Saturday, July 26, 2025

Easy Actions You Can Do To Tend Our Planet

"What can one person do?"

An environmental question for the ages. If you find yourself asking these same questions, here's a compilation I created from the visuals I found on 1 Million Women's Facebook page. Just as titled, they are "10 easy actions you can do to look after the planet this week." Click through to see all the slides.

Easy to do, and necessary to share. 

As you are going into the week ahead, which of the 10 can you do? 

  1. Be a flexitarian 
  2. Rethink your modes of transportation
  3. Chill out your laundry
  4. Go LED
  5. Take action with your local/national leaders
  6. Shop & use less
  7. Eat why you buy--fridge-wise
  8. Push away plastic
  9. Eco-invest when it comes to your banking
  10. Come up with your own solutions and share!

10 Easy Actions You Can Do to Look After the Planet this Week by Vicki Dabrowka--Slideshow created on Canva.com using the visual slides created using the social media visuals from the“1 Million Women” Facebook Page: https://www.facebook.com/1MillionWomen/posts/pfbid01T91VUhM715k5WQswHhVHJ7XawfKgSoUdeUZCiJiSXVjEuokxD1G2MEZwApiBfu1l

Saturday, July 19, 2025

Wonderful Ways to Embrace the Summer

The heat and humidity are here, and we are knee deep in the middle of summer. I've already mentioned how this is my time to rebalance my equilibrium. I landed on the amazing Facebook page of Ordinary & Happy, where they have created a lot of lists on a myriad of subjects. I found my favorite 10 of their nature-minded, summer-centric, outdoors-oriented lists. These will help anyone who is starting to get into a summer rut by helping you figure out creative ways to beat the heat and embrace the outdoors, living in the moment with the chunk of summer we have left. I interspersed the lists with some classic summer imagry to give digital viewers a little eco-meditation between lists. How many creative ways can you still get outdoors these last 2 months of summer.

Saturday, July 12, 2025

Plastic Free July

Stop. 🛑 
Set a timer for 60 seconds. 
Watch that minute count down. 
In that minute (not to mention every other minute), the equivalent of one garbage truck full of plastic finds its way into the ocean. With 525,600 minutes in a year, that amounts to over 8 million TONS of plastic pollution created each year.

▶ **RECORDS SUPPLIED**:
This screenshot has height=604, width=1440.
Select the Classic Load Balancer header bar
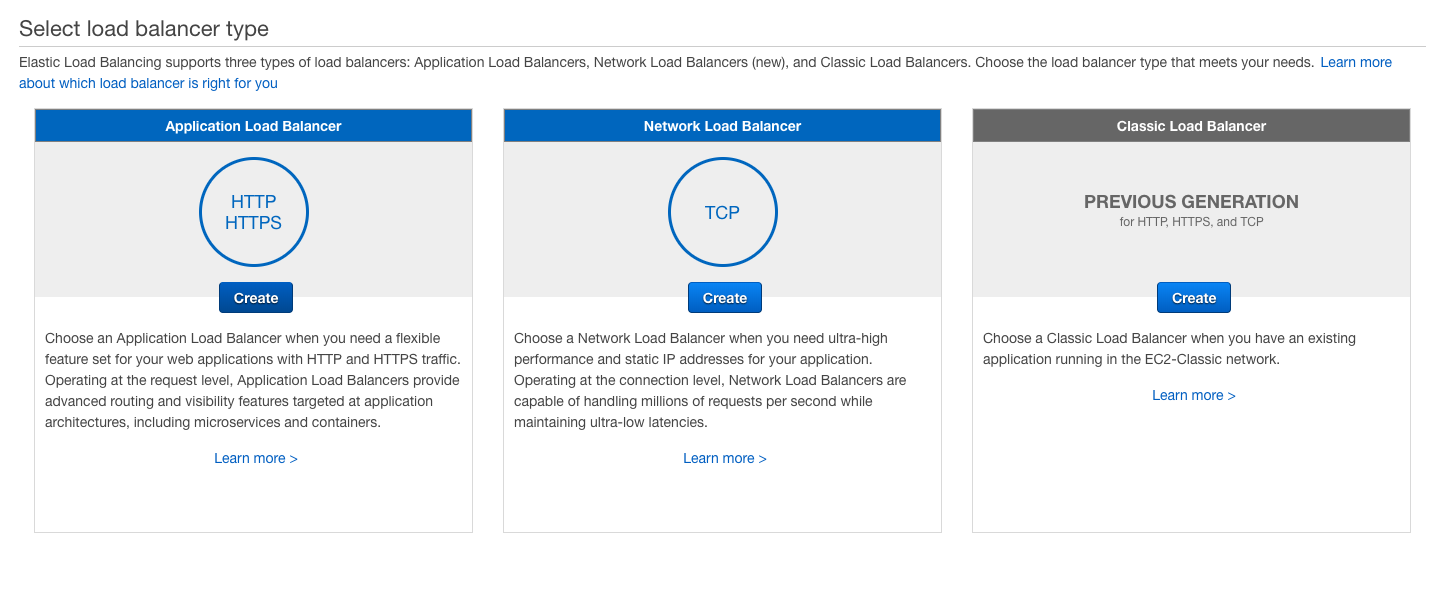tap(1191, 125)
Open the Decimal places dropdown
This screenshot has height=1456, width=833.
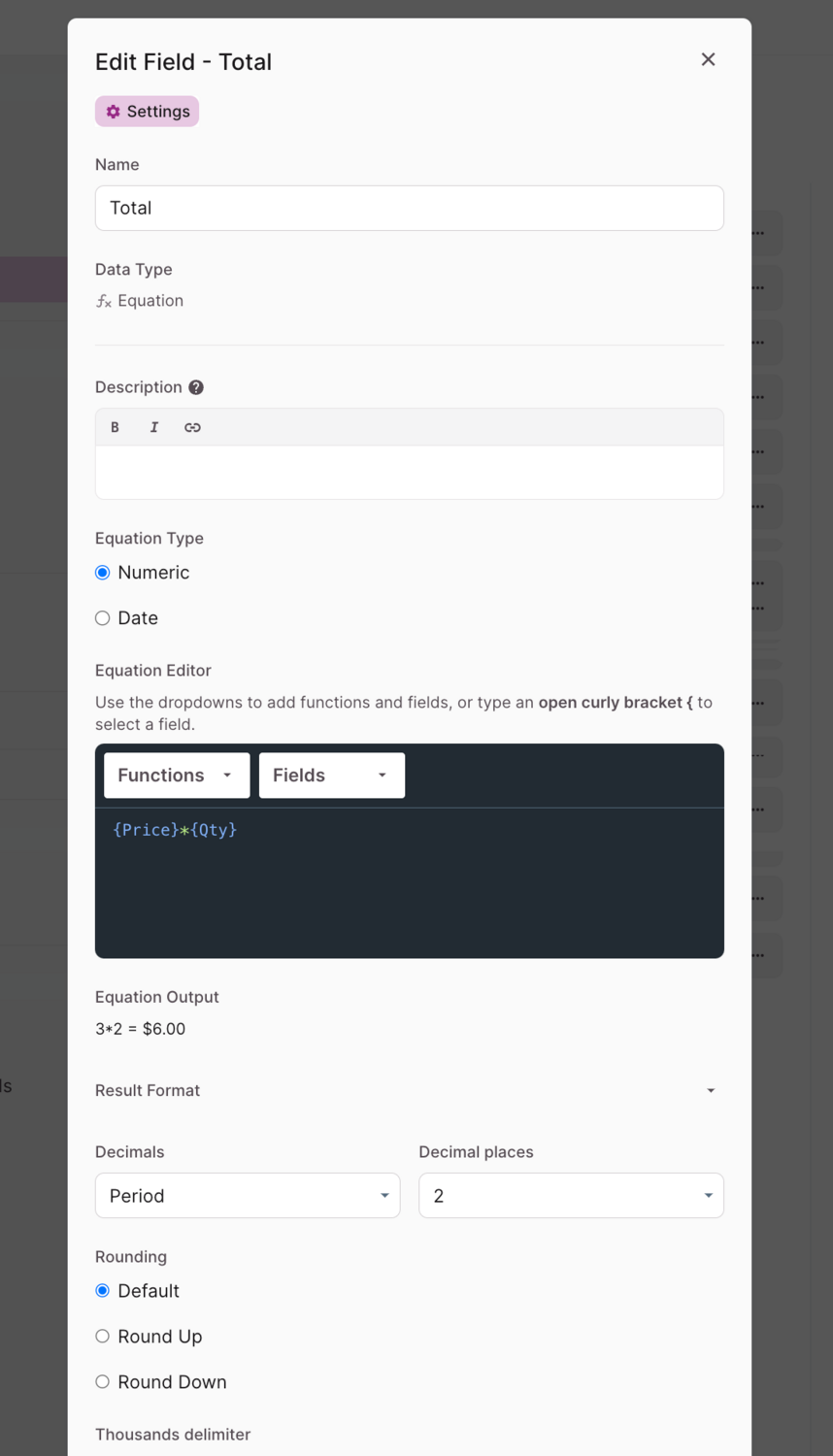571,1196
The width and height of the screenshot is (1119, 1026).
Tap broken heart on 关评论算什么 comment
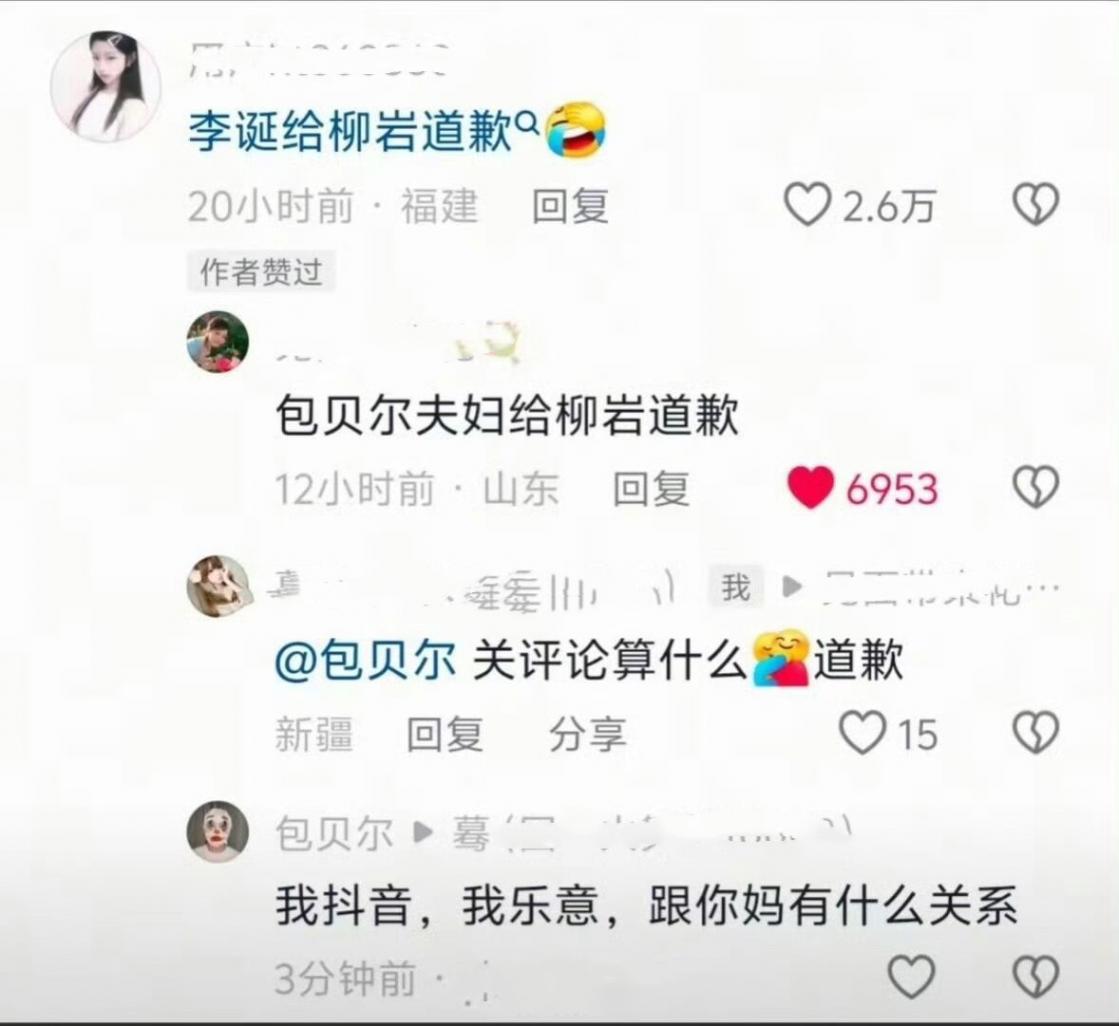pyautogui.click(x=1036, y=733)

▶ **WHAT TO PRODUCE**: In the blog page above, how much plastic does the Plastic Free July post say enters the ocean every minute?

▶ **RESPONSE TO THIS EXERCISE**: The equivalent of one garbage truck full of plastic.